*Selected excerpt:*

^^^^

For that reason, said Navi Pillay, the world body’s high commissioner for human rights, nations must mount an independent probe into North Korea’s human rights record.

She said the political prison camp system involves “rampant violations, including torture and other forms of cruel and inhumane treatment, summary executions, rape, slave labor, and forms of collective punishment that may amount to crimes against humanity.” Living conditions are reported to include scarce food, little to no medical care and inadequate clothing.

The U.N. Human Rights Council and the U.N. General Assembly, which includes all 193 member nations, have condemned North Korea’s human rights record, but Pillay said stronger action is needed, including such a probe – one authorized by the United Nations but performed by experts independent of the U.N. system.

The stinging criticism and call from the world body’s top human rights official for “a full-fledged international inquiry into serious crimes” in North Korea comes a year after Kim Jong Un became the new leader of the nuclear-armed Asian country upon the death of his father.

^^^^

*Task objective:* Continue the article on the U.N. rights chief's call for an inquiry into North Korea, starting right after its last sentence.

*Data section:*
^^^^

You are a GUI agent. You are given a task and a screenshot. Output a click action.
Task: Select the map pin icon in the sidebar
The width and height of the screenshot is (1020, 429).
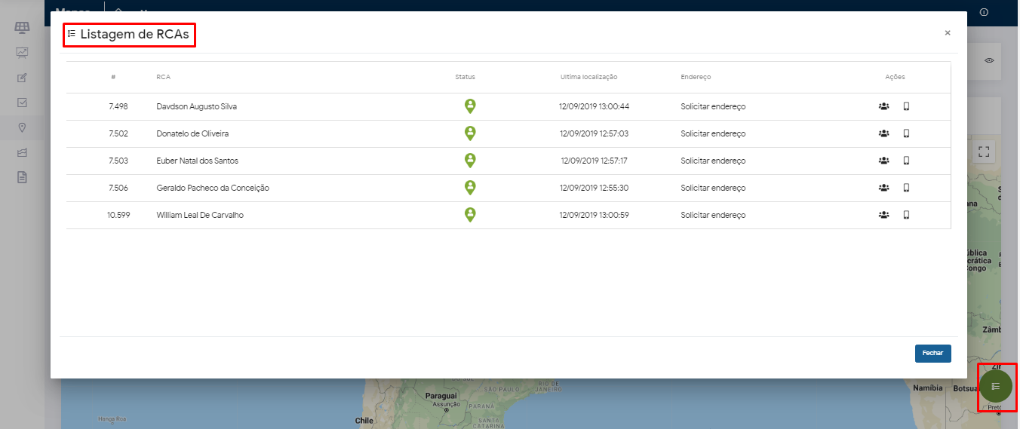[22, 127]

^^^^

*Answer to the problem:*
“There were some initial hopes that the advent of a new leader might bring about some positive change in the human rights situation,” Pillay said. “But a year after Kim Jong Un became the country’s new supreme leader we see almost no sign of improvement.”

Pillay’s statement was based on extensive research submitted by a special investigator for the 47-nation Human Rights Council based in Geneva and meetings that she held there in December with two survivors of the prison camps, said Pillay’s spokesman, Rupert Colville.